_練習題目 A_.
請依據下方關於智慧電網的文章作答，每項一行：
(i) 促使各國政府加快能源轉型的兩項因素是什麼？
(ii) 案例一提出的改良型粒群演算法，是為了滿足什麼條件下的等式問題？
(iii) 案例二的充電法則為住戶帶來了哪兩項效益？
_練習題目 B_. 請將下方智慧電網文章中以「首先由案例一揭露」開頭的段落改寫成條列形式，並保留其主要事實。
_練習題目 C_. 請從下方智慧電網文章的最後一句之後接著往下寫。

_給定文章_.
==========

石化燃料的耗竭以及全球氣候變遷促使各國政府著手加快能源轉型，智慧電網便是在這股改革浪潮下所產生的電力系統架構。透過整合不同的再生能源例如風力、太陽能發電以及儲能系統形成多元及分散性的電力網絡，智慧電網著重於再生能源的整合、電能的雙向傳輸、配送以及資料數據的解析、分享以達到電力資源的妥善利用。然而在智慧電網的設計與實現上往往會面臨具高複雜性且不確定性因素，計算智慧便是能夠解決這些問題的有效工具。本論文將藉由粒群演算法應用於智慧電網的兩個案例，探討以計算智慧為基礎的控制方法與最佳化設計問題。
首先由案例一揭露計算智慧在電網上的應用，提出改良型的粒群演算法以滿足電網平衡條件下的等式問題，使微電網系統得以達到最低成本的能量分配運作。另外於案例二針對社區屋頂太陽能發電系統與家用電池儲能系統的搭配，提出一套以粒群演算法最佳化模糊控制器的家用儲能系統充電法則，有效提升住戶用電的自給率並節省電能花費。最後，透過以上兩個應用案例，呈現以計算智慧為基礎的解決方案與智慧電網的有效連結，具體化人類智慧與計算機智慧在能源發展的可能。

The transition from mitigating fossil fuel to clean and sustainable energy sources, such as solar power and wind power, involves the entire upgrade and the fundamental reengineering for current electricity grids. Smart grid is introduced under the growing consciousness of this grid evolution. Many challenges arise in terms of technology, economy and regulation when developing smart grid. Considering a high level of uncertainty and dynamism of smart grid system, computational intelligence is expected to solve problems in smart grid technology which are full of variables and complex scenarios. This dissertation aims to make a link between computational intelligence and smart grid system with two different application cases and figures out the advantages and effectiveness of the computational intelligence based approaches. For the given cases, one focuses on the optimum power dispatch within a microgrid, while the other proposes an optimized fuzzy controlled charging strategy for household photovoltaic (PV)-battery systems in a community. Both cases are based on particle swarm optimization (PSO), but they reveal different aspects of issues in smart grid system and the solutions have been developed accordingly.

==========

_記錄資料_.
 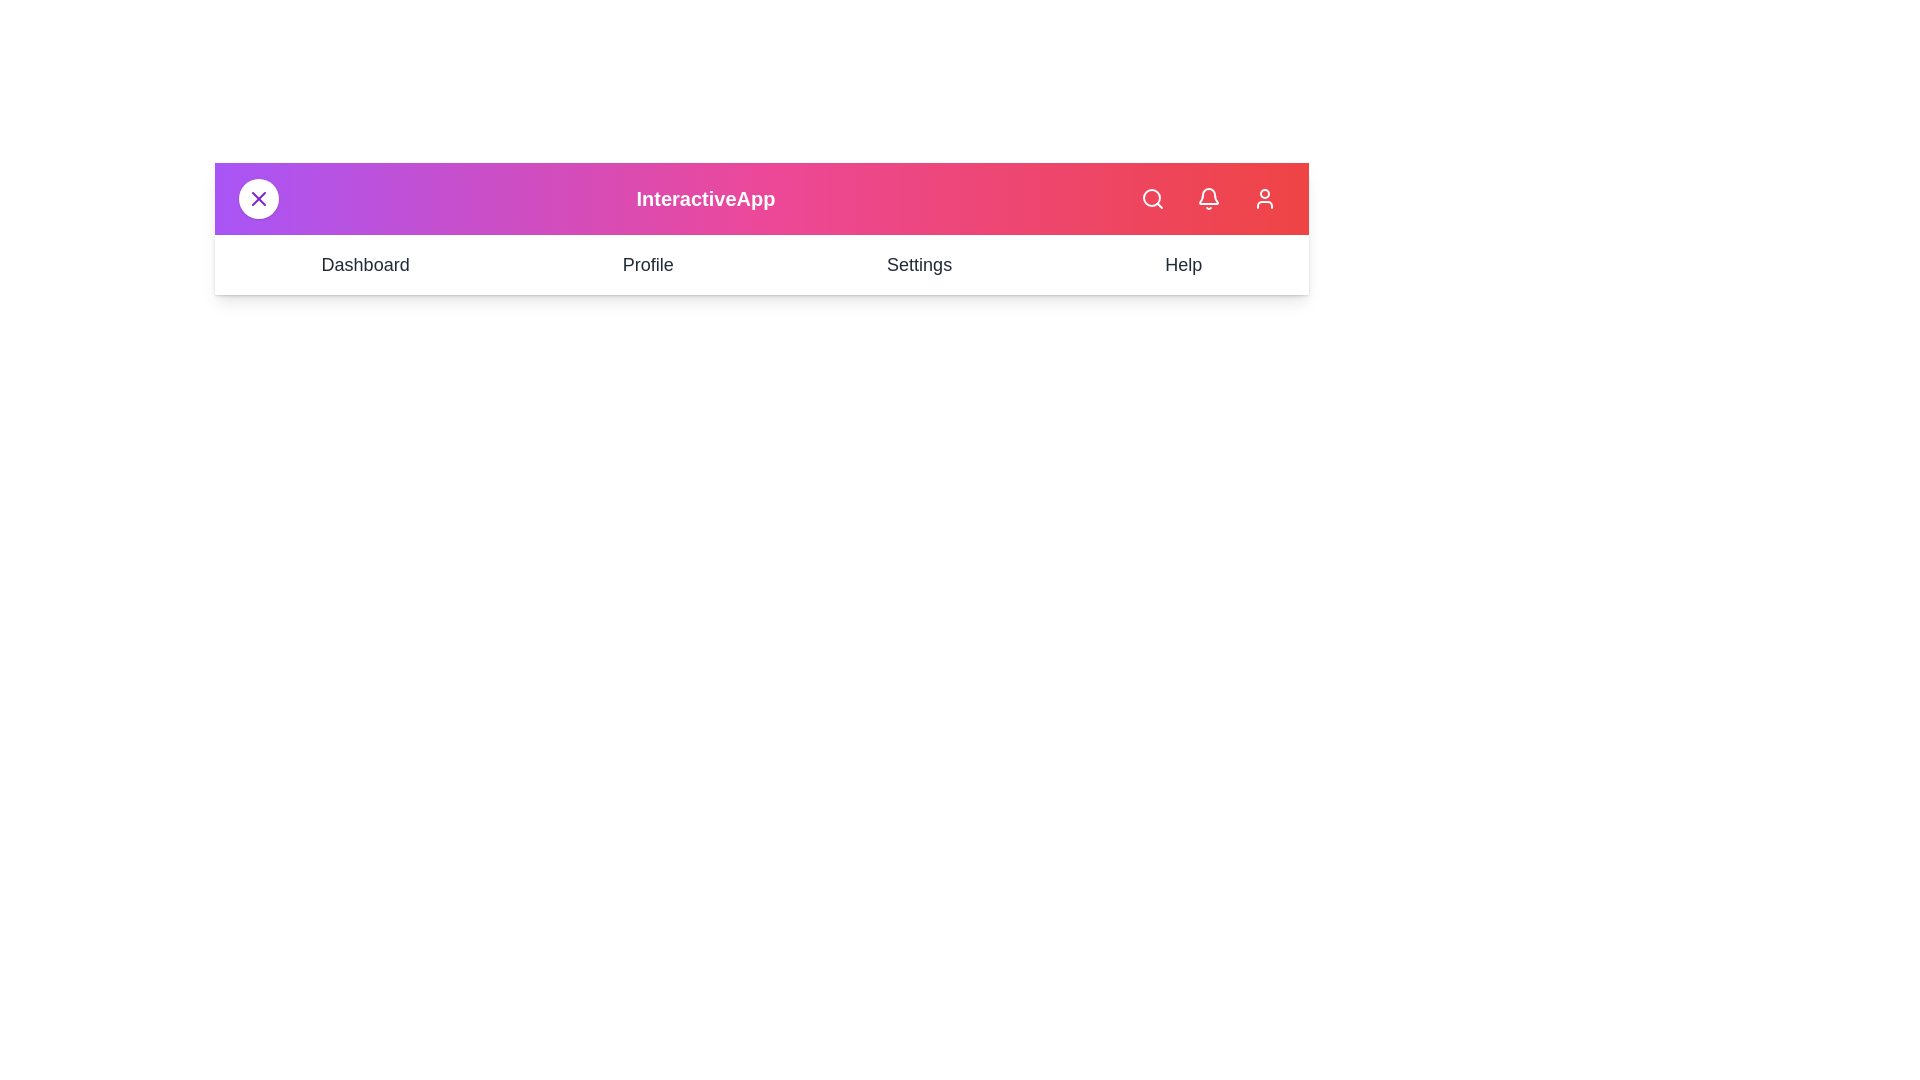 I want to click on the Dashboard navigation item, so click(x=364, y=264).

==========

_作答內容 A_.
(i) 石化燃料的耗竭以及全球氣候變遷。
(ii) 電網平衡條件下的等式問題。
(iii) 提升住戶用電的自給率，並節省電能花費。

_作答內容 B_.
- 案例一：說明計算智慧在電網上的應用，提出改良型粒群演算法來滿足電網平衡條件下的等式問題，使微電網系統以最低成本進行能量分配。
- 案例二：針對社區屋頂太陽能發電系統與家用電池儲能系統的搭配，提出以粒群演算法最佳化模糊控制器的家用儲能充電法則，提升住戶用電自給率並節省電能花費。
- 總結：兩個案例呈現計算智慧解決方案與智慧電網的有效連結，具體化人類智慧與計算機智慧在能源發展上的可能。

_作答內容 C_.
In the first case, to satisfy the power balance requirement which is interpreted as an equality constraint, a roulette wheel (RW) redistribution mechanism is integrated with PSO as a novel optimum power dispatch algorithm. In this way, the unbalanced power is able to be reallocated to more superior element in microgrid and the searching diversity can be preserved. On the other hand, in the second application case, it is assumed there are 74 houses installed PV-battery system individually. To cater distinct power profiles in each house within the community, a battery charging control strategy is designed to have adaptability to achieve minimum cost for houses without any meteorological or load forecasts. To sum up, it is anticipated that the introduction of the given cases can embody the computational intelligence based algorithms on the smart grid and present possibilities of a wide integration between intelligence and energy.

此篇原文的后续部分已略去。